Children sit on rubble near a tent being used as a makeshift educational center in Jabalia, northern Gaza, on Sept. 8, 2024. (Credit: Omar al-Qattaa/AFP)
The largest professional organization for historians in the United States adopted a resolution on Monday condemning Israel's "scholasticide" in Gaza and criticizing U.S. military aid to Israel.
The American Historical Association (AHA), which is also the oldest of its kind in the U.S., adopted the “Resolution to Oppose Scholasticide in Gaza,” with an overwhelming majority of 428 votes to 88, condemning Israel’s “intentional effort to comprehensively destroy the Palestinian education system.”

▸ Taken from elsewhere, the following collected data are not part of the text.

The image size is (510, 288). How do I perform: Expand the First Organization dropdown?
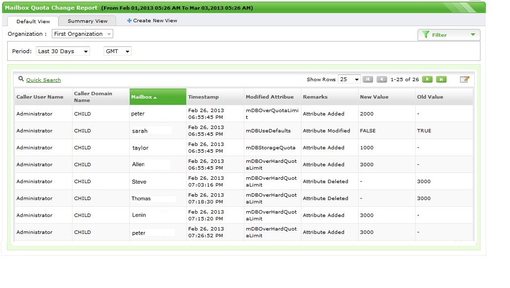click(x=82, y=34)
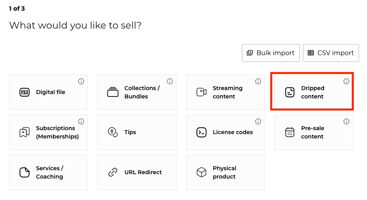
Task: Click info icon on Pre-sale content card
Action: 346,121
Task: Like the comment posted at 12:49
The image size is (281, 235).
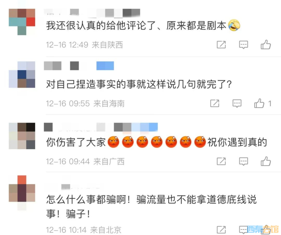Action: (266, 45)
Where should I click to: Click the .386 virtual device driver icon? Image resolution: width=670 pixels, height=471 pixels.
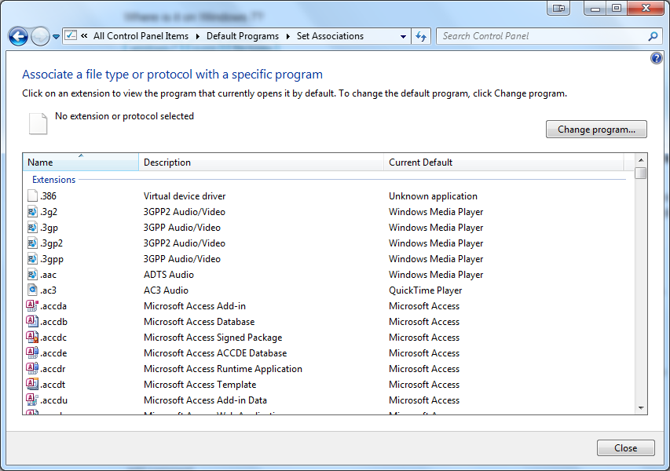(32, 195)
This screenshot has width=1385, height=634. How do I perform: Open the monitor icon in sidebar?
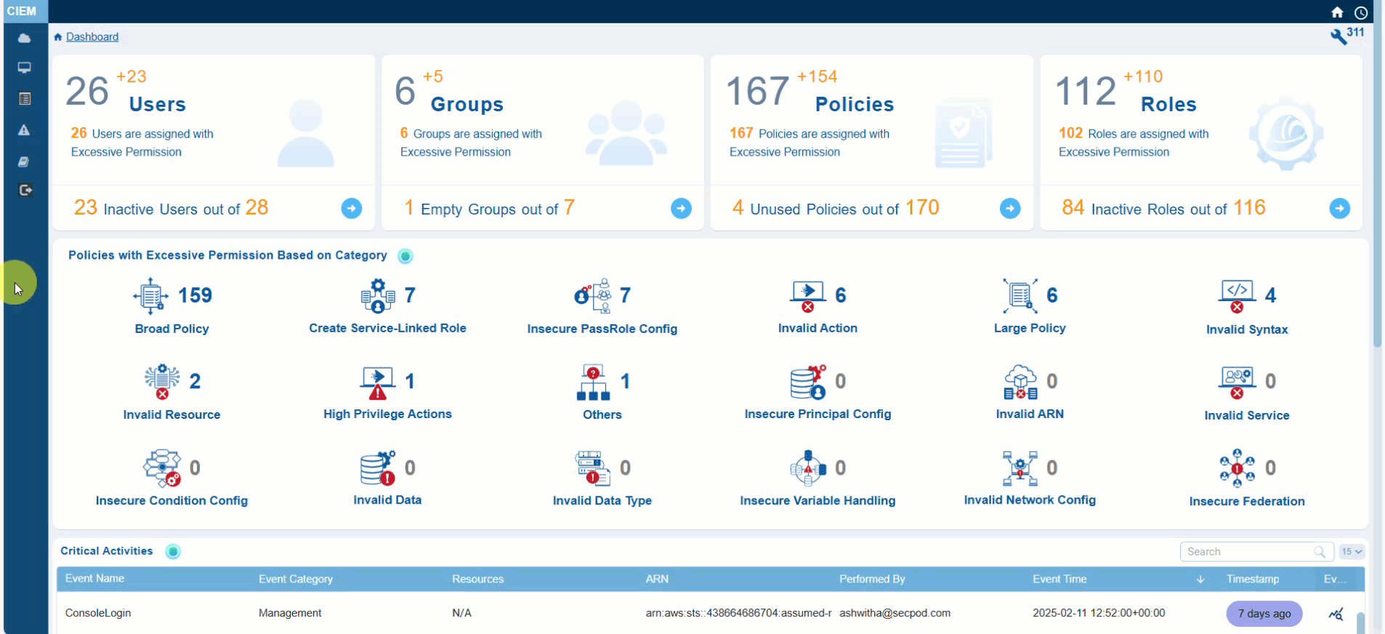(x=25, y=68)
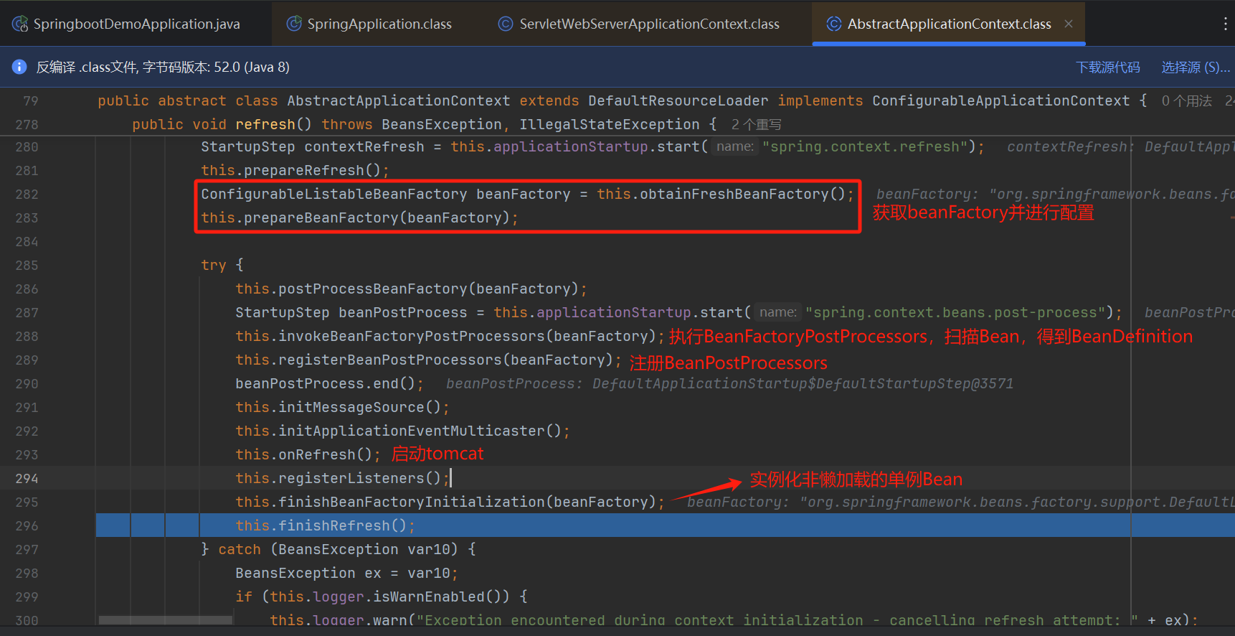Close the AbstractApplicationContext.class tab

click(x=1069, y=24)
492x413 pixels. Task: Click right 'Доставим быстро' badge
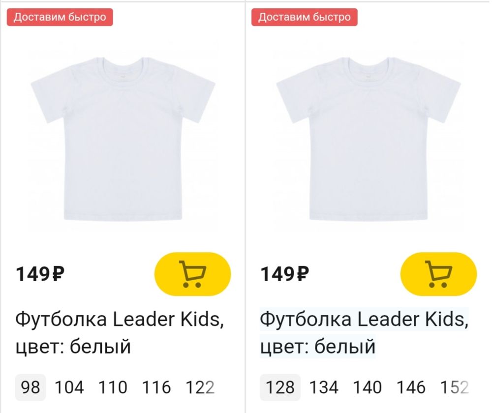305,17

The historical association invokes the charge of "scholasticide" — defined as the intended mass destruction of education in a specific place — as a response to the Israeli army having "effectively obliterated Gaza’s education system." The Israeli army has destroyed 80 percent of Gaza's schools — leaving over 625,000 children without access to education — and all 12 university campuses in the besieged enclave.
"The U.S. government has underwritten the [Israeli army's] campaign in Gaza with over $12.5 billion in military aid between October 2023 and June 2024."
The resolution, having cited statistics around the extent of destruction in Gaza, concludes that the AHA, "which supports the right of all peoples to freely teach and learn about their past, condemns the Israeli violence in Gaza that undermines that right."
AHA's resolution calls for "a permanent cease-fire to halt the scholasticide" and the formation of "a committee to assist in rebuilding Gaza’s educational infrastructure."
Professor Barbara Weinstein, who teaches history at New York University and previously served as the president of AHA, told Democracy Now in an interview on Monday, “Over the years it has become increasingly clear that we can’t have a narrow definition of what our roles are as historians.”
Weinstein described the organization has having historically been relatively moderate, even conservative, making this resolution a significant marker of its membership showing an increasing "willingness to take a position on issues that relate directly to our roles as historians, as educators, as researchers, as archivists."